WORK TO BE COMPLETED: Report each line of the entries that includes "computer" by copying it.
(Beginning of TASK DATA)
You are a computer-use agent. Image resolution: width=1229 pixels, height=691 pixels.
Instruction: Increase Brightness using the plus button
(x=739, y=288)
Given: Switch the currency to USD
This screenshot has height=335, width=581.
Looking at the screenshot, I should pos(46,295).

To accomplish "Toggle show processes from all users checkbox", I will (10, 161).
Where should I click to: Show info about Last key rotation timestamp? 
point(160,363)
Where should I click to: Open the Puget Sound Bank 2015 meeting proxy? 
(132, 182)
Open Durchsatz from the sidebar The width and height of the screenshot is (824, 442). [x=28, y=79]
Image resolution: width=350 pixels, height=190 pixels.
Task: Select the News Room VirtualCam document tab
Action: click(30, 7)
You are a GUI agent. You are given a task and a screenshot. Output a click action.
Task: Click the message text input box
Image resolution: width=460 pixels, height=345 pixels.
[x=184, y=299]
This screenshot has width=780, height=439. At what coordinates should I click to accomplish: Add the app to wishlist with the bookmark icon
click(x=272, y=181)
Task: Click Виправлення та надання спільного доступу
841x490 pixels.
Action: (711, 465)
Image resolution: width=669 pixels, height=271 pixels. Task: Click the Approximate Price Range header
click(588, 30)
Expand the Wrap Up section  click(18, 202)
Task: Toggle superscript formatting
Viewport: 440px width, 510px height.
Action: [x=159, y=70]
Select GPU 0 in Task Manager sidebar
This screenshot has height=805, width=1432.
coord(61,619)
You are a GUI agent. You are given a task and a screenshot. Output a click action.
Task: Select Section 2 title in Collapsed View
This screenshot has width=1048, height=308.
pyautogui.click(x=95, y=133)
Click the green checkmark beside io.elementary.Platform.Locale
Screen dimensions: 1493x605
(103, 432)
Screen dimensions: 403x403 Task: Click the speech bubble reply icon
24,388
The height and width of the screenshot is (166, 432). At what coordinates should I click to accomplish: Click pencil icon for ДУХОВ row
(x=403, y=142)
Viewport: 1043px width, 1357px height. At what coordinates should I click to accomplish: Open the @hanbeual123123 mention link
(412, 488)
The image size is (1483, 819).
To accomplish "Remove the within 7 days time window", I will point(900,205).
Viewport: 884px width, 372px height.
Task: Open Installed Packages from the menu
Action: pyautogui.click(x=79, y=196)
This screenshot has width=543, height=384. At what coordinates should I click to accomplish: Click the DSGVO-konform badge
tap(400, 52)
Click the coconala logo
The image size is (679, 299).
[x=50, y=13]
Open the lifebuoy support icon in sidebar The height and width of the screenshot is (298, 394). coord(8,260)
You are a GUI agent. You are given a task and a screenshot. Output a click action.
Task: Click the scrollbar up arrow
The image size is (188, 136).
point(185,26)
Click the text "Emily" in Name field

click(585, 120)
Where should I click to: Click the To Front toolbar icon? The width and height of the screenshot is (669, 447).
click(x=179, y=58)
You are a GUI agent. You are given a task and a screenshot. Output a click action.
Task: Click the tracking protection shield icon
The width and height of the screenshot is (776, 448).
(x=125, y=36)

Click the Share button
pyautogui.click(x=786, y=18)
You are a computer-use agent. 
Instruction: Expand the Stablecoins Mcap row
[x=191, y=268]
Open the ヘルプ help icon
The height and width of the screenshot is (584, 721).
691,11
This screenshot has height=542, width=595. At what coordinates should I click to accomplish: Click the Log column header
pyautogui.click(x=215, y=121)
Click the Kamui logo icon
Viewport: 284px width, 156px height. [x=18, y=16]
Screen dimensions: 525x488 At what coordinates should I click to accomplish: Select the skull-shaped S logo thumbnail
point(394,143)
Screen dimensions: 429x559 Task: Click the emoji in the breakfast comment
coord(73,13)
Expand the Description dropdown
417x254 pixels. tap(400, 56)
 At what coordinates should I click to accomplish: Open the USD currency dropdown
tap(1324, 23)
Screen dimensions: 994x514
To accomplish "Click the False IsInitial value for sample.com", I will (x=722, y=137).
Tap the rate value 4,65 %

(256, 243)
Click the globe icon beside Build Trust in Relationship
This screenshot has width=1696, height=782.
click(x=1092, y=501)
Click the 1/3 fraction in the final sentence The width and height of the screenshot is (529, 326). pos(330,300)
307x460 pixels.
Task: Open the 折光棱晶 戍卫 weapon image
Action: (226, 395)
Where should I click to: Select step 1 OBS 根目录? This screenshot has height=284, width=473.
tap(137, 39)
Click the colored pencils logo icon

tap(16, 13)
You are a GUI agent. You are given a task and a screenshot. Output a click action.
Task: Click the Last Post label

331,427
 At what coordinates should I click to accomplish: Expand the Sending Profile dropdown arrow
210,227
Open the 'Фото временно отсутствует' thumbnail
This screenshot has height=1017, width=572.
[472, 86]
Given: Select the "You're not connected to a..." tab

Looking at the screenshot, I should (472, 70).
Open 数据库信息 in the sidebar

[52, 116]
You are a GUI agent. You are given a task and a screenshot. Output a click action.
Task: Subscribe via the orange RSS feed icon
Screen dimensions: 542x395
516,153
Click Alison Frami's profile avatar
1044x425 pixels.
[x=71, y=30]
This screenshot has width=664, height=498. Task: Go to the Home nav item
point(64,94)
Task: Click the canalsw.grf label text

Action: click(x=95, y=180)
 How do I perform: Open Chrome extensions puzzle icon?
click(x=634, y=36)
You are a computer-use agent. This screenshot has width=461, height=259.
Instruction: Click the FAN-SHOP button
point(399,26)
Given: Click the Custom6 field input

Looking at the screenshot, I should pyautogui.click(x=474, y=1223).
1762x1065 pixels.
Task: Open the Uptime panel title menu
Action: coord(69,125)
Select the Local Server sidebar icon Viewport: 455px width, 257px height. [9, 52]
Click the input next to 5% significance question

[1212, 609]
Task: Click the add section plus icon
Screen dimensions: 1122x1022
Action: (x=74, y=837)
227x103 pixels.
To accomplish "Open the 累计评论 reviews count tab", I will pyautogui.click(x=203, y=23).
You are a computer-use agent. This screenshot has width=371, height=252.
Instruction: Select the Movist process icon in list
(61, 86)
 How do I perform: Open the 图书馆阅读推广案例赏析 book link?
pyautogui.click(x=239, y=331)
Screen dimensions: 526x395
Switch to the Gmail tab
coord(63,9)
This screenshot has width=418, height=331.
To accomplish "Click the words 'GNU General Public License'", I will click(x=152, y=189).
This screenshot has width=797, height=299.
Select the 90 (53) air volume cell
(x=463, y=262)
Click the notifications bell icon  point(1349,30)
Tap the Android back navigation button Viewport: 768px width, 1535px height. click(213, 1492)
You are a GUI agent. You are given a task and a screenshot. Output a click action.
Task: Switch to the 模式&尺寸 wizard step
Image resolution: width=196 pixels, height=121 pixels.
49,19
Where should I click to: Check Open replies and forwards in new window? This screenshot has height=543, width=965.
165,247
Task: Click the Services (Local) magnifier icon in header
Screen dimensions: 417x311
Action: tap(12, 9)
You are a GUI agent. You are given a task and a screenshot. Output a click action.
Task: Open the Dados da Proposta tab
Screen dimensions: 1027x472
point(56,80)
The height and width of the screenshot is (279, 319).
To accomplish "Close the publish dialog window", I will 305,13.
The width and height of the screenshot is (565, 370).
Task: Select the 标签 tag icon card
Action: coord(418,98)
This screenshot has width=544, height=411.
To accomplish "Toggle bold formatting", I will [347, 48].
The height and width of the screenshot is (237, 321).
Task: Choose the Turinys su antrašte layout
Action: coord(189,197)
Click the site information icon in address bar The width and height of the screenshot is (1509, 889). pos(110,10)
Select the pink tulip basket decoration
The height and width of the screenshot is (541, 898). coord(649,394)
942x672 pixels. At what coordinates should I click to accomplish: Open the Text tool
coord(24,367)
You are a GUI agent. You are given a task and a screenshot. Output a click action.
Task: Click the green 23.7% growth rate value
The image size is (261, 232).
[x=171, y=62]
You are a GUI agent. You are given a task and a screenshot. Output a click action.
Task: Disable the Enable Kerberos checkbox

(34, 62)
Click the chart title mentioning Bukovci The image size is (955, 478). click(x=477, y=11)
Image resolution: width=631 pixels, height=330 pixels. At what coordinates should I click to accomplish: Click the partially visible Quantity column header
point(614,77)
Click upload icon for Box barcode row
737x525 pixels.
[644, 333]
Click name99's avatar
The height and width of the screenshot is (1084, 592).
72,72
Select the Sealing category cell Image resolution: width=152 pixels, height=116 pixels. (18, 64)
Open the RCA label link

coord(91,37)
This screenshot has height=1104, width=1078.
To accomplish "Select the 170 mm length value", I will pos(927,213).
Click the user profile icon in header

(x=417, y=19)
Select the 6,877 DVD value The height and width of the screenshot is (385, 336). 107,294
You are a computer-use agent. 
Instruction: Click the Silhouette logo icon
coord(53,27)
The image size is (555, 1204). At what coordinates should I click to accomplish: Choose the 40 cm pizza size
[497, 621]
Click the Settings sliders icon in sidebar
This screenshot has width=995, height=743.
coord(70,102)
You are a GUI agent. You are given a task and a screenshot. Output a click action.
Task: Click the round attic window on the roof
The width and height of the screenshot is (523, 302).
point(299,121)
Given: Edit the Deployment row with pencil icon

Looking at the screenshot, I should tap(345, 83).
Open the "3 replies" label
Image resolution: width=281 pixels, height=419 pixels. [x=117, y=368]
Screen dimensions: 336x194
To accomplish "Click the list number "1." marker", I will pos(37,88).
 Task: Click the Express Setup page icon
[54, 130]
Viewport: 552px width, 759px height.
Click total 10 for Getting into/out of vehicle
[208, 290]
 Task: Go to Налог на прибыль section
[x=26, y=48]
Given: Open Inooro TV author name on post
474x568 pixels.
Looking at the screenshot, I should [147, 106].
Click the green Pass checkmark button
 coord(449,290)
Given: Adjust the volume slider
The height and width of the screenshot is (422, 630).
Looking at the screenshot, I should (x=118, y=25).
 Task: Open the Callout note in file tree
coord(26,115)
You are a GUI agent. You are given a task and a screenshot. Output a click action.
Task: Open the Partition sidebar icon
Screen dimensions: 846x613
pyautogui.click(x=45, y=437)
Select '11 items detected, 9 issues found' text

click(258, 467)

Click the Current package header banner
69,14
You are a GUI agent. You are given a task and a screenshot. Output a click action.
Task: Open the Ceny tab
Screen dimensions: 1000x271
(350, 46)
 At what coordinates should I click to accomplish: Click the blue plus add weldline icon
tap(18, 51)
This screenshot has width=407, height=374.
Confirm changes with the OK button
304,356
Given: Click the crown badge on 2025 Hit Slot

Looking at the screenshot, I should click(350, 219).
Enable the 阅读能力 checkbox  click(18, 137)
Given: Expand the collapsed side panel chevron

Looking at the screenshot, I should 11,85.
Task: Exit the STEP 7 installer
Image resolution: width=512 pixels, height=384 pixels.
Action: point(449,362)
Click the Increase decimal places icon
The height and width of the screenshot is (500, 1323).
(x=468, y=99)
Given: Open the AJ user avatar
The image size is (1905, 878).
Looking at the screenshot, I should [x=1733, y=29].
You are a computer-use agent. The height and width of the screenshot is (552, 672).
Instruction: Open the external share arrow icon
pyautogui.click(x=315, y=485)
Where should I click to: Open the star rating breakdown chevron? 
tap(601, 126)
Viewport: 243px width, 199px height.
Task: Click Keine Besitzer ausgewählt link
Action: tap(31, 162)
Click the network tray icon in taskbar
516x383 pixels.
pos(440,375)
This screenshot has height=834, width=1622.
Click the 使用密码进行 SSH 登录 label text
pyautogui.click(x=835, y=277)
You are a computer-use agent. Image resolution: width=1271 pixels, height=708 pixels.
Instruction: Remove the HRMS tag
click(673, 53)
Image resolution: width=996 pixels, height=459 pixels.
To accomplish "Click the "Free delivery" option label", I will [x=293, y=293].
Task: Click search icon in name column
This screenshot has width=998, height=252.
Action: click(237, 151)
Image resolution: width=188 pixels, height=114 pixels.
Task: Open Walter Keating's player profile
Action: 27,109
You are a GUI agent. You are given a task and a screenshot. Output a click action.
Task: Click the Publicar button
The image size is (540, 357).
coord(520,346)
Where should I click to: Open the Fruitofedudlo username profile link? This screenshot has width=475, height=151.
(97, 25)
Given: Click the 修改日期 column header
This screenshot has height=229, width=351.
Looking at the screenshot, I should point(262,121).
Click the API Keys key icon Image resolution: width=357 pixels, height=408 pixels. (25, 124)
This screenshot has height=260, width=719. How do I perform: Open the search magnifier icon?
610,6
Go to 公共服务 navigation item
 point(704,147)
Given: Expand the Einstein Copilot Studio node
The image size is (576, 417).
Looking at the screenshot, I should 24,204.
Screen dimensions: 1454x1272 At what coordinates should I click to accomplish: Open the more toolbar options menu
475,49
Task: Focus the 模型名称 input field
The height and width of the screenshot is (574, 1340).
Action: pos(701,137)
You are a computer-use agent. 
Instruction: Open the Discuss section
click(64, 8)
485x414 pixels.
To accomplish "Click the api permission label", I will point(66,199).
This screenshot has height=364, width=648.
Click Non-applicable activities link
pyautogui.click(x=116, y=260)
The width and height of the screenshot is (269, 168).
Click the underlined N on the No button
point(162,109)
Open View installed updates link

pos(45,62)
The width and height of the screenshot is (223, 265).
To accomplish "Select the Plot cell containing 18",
(End of TASK DATA)
RESULT FOR THIS EXERCISE:
You are a computer-use agent. Image resolution: width=1229 pixels, height=691 pixels.
You are a computer-use agent. 
You are a computer-use agent. This screenshot has width=461, height=259.
You are a computer-use agent. This screenshot has width=371, height=252.
You are a computer-use agent. 
You are a computer-use agent. The height and width of the screenshot is (552, 672).
You are a computer-use agent. Image resolution: width=1271 pixels, height=708 pixels.
You are a computer-use agent. 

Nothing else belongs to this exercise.